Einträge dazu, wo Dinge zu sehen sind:

┏━━

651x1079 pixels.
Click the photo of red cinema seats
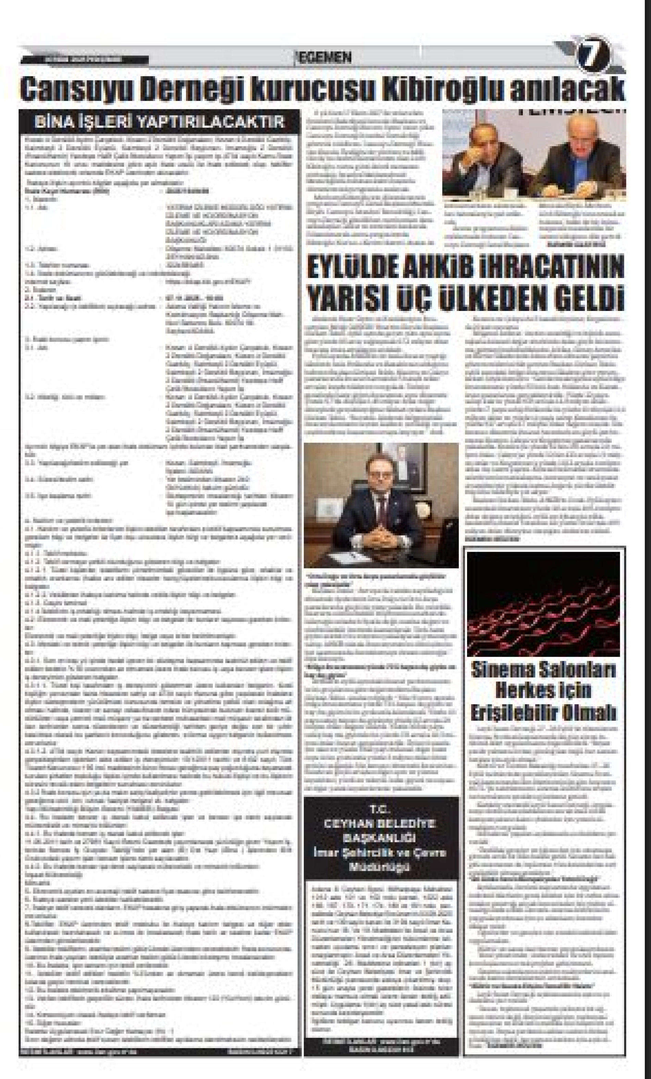tap(543, 604)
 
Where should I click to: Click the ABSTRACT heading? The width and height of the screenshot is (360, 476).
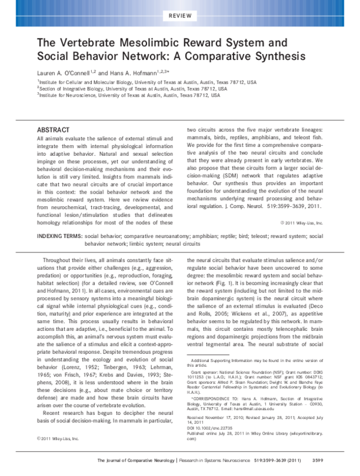pos(53,129)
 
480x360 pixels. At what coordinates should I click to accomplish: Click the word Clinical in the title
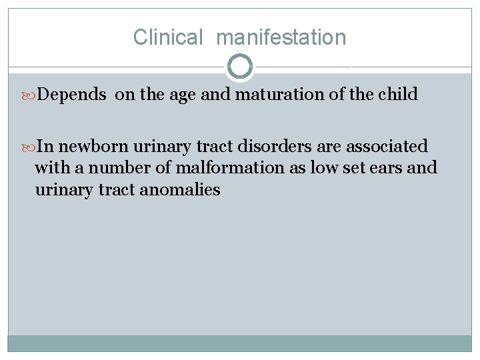[x=167, y=37]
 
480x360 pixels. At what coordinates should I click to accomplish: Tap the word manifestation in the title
[x=281, y=37]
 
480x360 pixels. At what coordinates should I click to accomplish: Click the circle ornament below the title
[x=240, y=67]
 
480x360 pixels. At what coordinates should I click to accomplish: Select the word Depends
[x=72, y=95]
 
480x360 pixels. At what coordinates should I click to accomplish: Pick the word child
[x=398, y=95]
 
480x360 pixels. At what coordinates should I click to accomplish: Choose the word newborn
[x=91, y=146]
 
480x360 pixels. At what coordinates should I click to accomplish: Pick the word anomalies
[x=181, y=190]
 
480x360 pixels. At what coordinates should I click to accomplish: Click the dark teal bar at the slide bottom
[x=240, y=343]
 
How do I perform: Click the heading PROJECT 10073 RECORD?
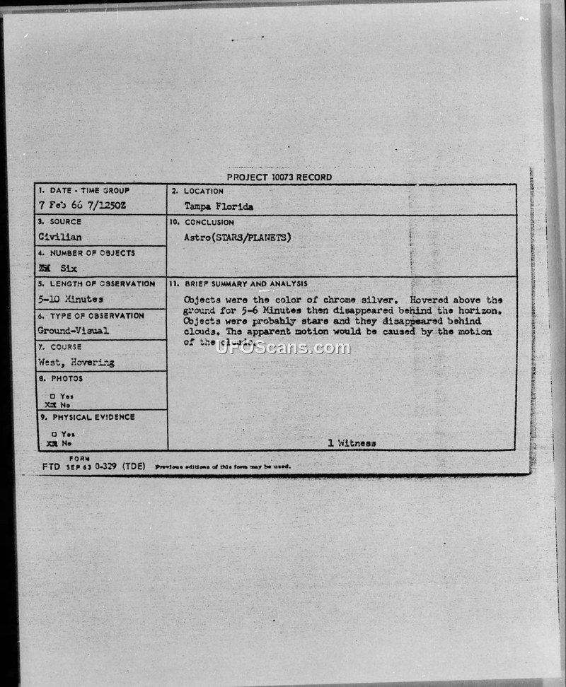[x=279, y=177]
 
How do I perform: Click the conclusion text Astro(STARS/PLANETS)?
[x=237, y=237]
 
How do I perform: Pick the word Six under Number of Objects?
[x=69, y=269]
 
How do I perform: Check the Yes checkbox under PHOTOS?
[x=53, y=396]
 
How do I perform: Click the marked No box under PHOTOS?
[x=50, y=405]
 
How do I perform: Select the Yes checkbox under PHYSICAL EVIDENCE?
[x=53, y=434]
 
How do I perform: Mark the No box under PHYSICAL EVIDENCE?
[x=50, y=443]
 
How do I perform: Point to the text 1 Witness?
[x=352, y=443]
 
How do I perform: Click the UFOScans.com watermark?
[x=283, y=348]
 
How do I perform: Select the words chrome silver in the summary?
[x=368, y=300]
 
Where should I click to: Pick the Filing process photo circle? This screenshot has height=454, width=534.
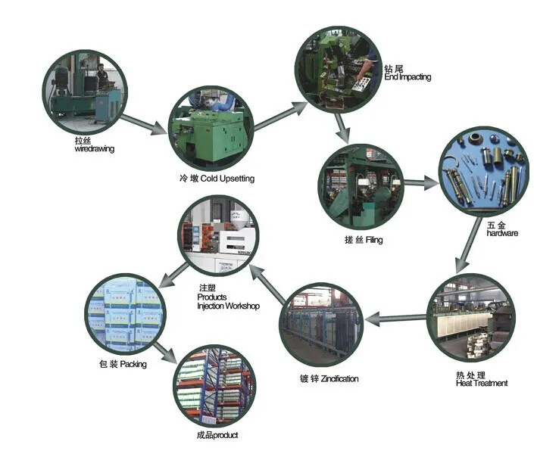[x=358, y=185]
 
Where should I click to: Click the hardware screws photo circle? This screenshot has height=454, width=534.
[x=483, y=173]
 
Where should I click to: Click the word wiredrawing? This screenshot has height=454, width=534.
[x=94, y=149]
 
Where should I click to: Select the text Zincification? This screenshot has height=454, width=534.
[x=339, y=378]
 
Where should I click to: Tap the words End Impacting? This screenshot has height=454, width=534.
[x=408, y=76]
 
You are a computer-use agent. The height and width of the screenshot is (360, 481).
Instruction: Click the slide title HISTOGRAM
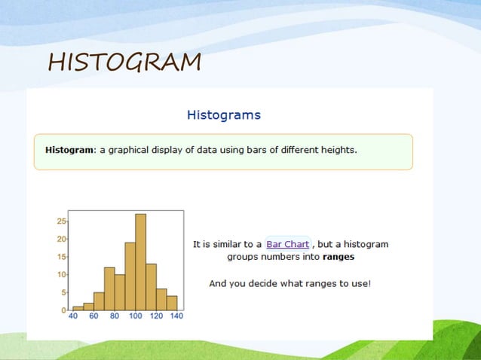click(x=124, y=62)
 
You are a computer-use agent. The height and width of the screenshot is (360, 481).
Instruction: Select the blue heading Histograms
click(x=223, y=115)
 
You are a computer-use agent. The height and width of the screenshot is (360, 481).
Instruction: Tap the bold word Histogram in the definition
click(x=70, y=149)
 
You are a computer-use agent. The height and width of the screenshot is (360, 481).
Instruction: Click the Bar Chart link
click(x=287, y=244)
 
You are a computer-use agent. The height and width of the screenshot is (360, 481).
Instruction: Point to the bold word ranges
click(x=338, y=257)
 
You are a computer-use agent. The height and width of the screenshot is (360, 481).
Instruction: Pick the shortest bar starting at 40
click(x=78, y=307)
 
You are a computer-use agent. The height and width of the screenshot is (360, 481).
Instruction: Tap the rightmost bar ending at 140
click(x=172, y=303)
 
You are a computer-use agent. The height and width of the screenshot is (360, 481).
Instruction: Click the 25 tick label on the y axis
click(x=60, y=222)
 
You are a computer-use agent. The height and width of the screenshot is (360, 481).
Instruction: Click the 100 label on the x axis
click(x=135, y=316)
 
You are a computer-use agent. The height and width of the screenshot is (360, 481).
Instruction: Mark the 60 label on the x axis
click(x=93, y=316)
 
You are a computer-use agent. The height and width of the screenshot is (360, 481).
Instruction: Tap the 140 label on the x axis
click(x=176, y=316)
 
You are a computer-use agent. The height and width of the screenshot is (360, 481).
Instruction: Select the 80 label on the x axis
click(x=115, y=316)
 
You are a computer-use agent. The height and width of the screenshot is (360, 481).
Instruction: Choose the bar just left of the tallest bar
click(x=130, y=276)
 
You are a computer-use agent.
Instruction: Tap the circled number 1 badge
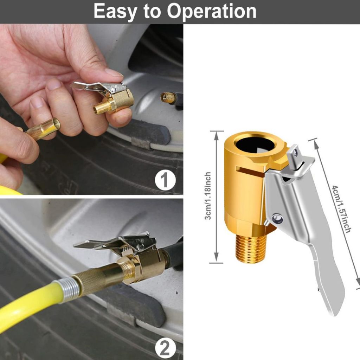pyautogui.click(x=165, y=180)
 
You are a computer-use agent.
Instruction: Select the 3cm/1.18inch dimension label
pyautogui.click(x=208, y=196)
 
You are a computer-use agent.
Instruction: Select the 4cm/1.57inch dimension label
pyautogui.click(x=341, y=209)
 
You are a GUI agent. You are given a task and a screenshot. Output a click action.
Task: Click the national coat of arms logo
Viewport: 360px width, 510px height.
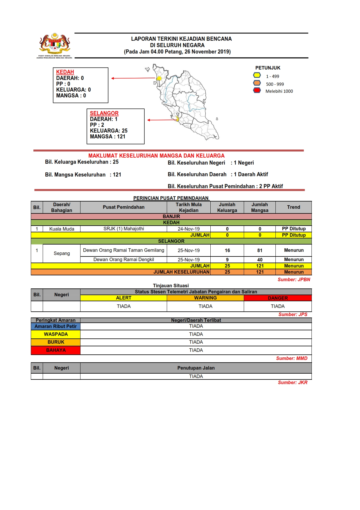(55, 44)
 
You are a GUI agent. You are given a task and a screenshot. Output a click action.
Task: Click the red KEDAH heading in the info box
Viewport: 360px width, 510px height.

┗━━

=== AUFGABE ===
Führe alle Zeilen der Einträge auf, in denen das Wort „axis“ vorkommt.

=== ERGEBNIS DER AUFGABE ===
Instruction: Click the 25 tick label on the y axis
Instruction: Click the 100 label on the x axis
Instruction: Mark the 60 label on the x axis
Instruction: Tap the 140 label on the x axis
Instruction: Select the 80 label on the x axis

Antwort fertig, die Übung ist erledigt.